→ Task goal:
Produce a verbatim copy of the lines from the one holding "Instruction: Click the" through the last line of the listing, and nothing else.

→ Exercise input:
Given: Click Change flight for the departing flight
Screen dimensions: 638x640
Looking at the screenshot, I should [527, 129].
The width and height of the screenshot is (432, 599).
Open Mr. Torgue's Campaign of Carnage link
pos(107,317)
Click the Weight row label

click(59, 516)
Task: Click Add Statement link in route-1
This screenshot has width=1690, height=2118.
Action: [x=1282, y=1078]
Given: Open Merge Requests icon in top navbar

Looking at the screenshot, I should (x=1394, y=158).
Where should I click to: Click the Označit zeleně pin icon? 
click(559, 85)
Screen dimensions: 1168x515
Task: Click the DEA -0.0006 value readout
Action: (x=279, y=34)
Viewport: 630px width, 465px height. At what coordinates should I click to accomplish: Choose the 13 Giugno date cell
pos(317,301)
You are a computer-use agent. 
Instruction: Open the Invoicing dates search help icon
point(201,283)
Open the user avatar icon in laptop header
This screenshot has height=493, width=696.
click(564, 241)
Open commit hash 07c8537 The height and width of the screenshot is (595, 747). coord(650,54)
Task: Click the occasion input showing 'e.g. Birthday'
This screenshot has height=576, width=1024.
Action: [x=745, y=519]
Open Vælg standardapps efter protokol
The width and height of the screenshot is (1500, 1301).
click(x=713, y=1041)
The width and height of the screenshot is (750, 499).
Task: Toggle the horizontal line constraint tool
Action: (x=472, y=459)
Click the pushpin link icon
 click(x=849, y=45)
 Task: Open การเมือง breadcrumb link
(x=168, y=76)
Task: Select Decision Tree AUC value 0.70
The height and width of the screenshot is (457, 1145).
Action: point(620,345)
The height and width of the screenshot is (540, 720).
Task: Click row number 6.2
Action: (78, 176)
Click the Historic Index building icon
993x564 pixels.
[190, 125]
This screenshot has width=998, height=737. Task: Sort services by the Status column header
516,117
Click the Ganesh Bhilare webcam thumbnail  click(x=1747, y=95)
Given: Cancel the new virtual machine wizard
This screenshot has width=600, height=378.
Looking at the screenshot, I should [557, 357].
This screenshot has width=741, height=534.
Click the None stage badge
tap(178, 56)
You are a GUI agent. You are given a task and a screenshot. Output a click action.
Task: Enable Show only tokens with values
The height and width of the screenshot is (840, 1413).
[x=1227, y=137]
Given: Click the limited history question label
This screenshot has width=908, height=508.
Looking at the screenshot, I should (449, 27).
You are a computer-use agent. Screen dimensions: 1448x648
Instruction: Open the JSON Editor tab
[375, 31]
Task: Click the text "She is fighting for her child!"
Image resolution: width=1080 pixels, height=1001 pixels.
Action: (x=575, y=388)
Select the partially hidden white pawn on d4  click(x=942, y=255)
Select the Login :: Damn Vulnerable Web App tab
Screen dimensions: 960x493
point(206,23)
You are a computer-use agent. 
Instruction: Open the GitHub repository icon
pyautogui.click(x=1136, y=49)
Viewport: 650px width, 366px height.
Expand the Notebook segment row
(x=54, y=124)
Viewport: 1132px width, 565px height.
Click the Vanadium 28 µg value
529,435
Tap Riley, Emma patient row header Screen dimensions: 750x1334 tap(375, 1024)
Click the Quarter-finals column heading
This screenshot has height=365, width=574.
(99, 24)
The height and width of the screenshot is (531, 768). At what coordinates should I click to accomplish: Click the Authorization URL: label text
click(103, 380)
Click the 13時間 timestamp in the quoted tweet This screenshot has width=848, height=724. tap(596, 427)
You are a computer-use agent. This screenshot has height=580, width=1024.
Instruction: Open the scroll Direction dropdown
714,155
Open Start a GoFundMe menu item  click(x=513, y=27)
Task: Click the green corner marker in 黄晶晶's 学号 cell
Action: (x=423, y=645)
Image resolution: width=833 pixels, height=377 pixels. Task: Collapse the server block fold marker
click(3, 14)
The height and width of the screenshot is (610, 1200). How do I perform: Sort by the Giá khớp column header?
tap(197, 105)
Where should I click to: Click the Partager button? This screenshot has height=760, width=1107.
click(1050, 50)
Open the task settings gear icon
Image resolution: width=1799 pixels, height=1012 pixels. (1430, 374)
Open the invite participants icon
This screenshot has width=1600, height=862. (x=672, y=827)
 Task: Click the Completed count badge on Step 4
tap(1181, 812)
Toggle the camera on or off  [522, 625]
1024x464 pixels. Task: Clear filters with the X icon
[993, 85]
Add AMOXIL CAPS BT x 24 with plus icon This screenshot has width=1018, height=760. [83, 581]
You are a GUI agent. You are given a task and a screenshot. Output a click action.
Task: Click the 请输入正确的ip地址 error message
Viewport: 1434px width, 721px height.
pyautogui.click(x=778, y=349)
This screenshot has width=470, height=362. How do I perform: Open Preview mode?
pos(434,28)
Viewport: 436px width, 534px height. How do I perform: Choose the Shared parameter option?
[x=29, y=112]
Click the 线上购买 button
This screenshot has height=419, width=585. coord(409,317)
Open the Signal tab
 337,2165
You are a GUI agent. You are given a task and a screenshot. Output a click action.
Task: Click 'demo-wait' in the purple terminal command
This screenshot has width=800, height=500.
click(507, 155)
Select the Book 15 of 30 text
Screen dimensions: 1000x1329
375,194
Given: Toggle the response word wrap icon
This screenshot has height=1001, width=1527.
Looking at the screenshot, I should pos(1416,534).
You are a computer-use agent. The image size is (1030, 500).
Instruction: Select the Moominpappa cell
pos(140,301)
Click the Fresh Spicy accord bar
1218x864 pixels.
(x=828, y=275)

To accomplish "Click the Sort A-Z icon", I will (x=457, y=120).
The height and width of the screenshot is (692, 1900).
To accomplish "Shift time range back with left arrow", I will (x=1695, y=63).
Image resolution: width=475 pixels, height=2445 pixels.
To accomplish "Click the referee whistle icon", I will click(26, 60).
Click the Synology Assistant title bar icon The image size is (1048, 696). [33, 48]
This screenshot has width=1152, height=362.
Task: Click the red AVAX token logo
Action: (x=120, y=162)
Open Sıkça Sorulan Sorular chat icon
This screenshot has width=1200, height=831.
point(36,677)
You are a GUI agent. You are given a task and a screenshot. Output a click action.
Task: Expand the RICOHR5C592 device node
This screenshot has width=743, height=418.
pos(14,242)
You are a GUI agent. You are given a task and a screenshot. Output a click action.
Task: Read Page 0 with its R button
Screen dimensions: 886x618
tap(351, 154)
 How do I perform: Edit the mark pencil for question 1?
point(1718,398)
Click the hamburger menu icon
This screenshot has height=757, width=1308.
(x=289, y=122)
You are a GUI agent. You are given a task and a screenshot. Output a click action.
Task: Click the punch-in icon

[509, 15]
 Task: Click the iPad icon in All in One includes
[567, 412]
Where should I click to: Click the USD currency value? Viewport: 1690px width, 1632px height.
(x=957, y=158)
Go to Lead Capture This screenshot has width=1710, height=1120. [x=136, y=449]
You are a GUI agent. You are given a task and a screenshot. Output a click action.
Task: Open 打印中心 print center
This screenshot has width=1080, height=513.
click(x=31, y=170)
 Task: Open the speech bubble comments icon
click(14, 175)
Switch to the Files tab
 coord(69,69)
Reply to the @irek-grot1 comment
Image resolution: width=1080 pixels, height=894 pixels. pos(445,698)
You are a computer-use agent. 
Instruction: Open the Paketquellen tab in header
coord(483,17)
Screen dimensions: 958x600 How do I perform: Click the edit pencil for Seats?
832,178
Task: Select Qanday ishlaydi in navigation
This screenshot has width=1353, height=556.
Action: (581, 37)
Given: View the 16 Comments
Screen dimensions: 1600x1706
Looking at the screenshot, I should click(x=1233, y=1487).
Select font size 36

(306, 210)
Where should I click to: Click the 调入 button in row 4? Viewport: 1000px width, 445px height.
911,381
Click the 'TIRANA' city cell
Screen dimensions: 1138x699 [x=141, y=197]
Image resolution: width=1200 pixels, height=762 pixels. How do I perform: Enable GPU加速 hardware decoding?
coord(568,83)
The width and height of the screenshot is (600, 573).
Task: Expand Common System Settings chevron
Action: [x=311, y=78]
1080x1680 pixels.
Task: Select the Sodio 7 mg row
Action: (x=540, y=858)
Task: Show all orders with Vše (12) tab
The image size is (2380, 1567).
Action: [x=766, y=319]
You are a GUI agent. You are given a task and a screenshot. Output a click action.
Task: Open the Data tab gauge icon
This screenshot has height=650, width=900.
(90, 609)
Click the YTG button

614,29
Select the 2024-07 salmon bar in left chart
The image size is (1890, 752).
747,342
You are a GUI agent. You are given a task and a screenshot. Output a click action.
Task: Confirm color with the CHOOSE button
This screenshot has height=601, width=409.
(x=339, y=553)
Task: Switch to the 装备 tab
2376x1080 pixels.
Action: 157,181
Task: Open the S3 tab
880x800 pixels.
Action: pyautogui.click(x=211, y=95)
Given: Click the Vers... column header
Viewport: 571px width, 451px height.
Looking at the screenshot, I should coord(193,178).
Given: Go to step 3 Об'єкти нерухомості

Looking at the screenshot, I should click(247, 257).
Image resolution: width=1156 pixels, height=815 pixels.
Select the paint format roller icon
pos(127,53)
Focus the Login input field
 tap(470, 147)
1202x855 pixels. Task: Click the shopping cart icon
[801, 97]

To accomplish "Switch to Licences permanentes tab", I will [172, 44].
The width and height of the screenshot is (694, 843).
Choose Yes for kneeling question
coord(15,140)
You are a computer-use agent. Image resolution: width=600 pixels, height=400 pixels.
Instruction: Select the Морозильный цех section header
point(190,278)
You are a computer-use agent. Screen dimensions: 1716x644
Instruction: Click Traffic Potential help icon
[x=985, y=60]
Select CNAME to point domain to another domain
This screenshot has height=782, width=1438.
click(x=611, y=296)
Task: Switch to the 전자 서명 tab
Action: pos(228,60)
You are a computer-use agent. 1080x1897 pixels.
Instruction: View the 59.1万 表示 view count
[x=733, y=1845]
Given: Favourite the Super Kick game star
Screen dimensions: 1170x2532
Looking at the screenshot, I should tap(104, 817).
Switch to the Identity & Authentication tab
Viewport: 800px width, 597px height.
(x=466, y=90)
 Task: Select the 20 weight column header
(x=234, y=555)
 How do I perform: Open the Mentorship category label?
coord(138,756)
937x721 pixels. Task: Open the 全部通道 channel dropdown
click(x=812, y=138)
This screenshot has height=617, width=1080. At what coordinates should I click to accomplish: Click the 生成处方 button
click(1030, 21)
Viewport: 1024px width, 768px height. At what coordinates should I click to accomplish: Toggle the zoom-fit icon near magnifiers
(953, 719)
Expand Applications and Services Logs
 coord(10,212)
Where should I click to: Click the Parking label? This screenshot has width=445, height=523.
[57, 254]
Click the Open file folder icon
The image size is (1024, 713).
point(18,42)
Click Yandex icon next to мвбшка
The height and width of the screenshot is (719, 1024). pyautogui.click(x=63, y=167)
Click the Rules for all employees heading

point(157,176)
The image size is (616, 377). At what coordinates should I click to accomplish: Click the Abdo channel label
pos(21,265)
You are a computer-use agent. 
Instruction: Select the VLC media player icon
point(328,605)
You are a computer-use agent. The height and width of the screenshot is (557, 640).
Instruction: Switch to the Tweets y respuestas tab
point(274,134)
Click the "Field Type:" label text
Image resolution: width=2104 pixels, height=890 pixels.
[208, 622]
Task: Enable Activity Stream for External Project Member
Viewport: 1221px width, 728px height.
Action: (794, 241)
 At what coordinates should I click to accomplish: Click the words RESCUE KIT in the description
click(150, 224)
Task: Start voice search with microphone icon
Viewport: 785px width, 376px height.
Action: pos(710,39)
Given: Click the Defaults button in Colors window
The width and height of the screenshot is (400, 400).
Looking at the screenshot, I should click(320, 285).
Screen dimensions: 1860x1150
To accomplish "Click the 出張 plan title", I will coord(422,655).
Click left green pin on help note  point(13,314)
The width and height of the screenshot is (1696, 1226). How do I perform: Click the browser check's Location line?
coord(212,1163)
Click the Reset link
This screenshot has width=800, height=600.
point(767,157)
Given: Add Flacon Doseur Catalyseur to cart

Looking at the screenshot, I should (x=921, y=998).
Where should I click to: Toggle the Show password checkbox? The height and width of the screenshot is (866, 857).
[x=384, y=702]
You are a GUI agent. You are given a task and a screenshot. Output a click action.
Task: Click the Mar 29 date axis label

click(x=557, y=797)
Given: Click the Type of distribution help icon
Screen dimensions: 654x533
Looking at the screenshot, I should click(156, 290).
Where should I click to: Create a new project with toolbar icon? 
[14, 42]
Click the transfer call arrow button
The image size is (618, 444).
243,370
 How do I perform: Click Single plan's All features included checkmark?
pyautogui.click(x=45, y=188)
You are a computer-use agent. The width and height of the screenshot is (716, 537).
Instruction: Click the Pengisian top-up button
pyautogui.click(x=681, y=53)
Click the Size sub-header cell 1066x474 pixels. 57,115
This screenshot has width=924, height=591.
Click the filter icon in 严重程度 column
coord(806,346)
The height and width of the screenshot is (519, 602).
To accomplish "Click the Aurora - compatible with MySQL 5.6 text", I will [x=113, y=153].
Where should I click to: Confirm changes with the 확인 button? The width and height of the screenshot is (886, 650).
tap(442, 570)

→ Exercise solution:
Instruction: Click the Pengisian top-up button
pyautogui.click(x=681, y=53)
Click the Size sub-header cell 1066x474 pixels. 57,115
This screenshot has width=924, height=591.
Click the filter icon in 严重程度 column
coord(806,346)
The height and width of the screenshot is (519, 602).
To accomplish "Click the Aurora - compatible with MySQL 5.6 text", I will [x=113, y=153].
Where should I click to: Confirm changes with the 확인 button? The width and height of the screenshot is (886, 650).
tap(442, 570)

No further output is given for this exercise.